## Text segment:
And why do you disgregard the fact that, if they answered those questions, they could never be activists for social justice and social change again? That they would be obligated to become unquestioning and total supporters of the status quo?

There you go again, Sarah Baby! It's all black and white, and anyone who doesn't see it your way is "bad."

you do seem to think that authority is infallible

I never wrote that, or implied it. You really need to tune out those transmissions from the CIA through the fillings in your teeth.

Not sure why you can't tolerate that-or why, of all the institutions we have in this country, the freaking GRAND JURY SYSTEM is more important to you than anyone else?

I never wrote that, nor did I imply it, Sarah Baby. Is there something in the water up in Hooterville North?

Why is obeying a life-hating prosecutor more important to you than freedom of speech and freedom of association?

No one has denied anyone freedom of speech or association, Sarah Baby!

## Request 1:
Translate this sentence from the exchange into Spanish: "No one has denied anyone freedom of speech or association, Sarah Baby!"
The records that follow are unrelated to the exchange.

## Data for processing:
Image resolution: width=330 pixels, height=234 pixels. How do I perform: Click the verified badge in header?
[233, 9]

==

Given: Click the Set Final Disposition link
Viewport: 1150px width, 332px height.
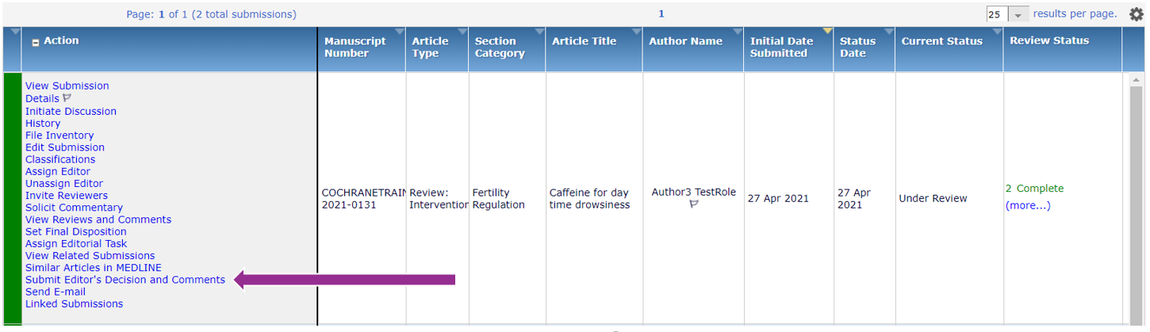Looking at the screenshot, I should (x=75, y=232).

--

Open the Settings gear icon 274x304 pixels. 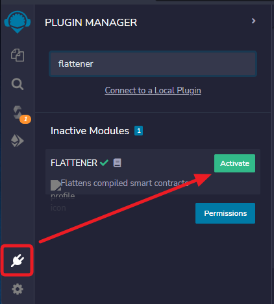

## Request 2:
Convert the records between the lines holding "Given: Click the Set Final Disposition link" and "Looking at the", inclusive, into a numbered list. Omit blank lines and leave out the pictures.

## Written solution 1:
¡Nadie le ha negado a nadie la libertad de expresión ni de asociación, Sarah Baby!

## Written solution 2:
1. Given: Click the Set Final Disposition link
2. Viewport: 1150px width, 332px height.
3. Looking at the screenshot, I should (x=75, y=232).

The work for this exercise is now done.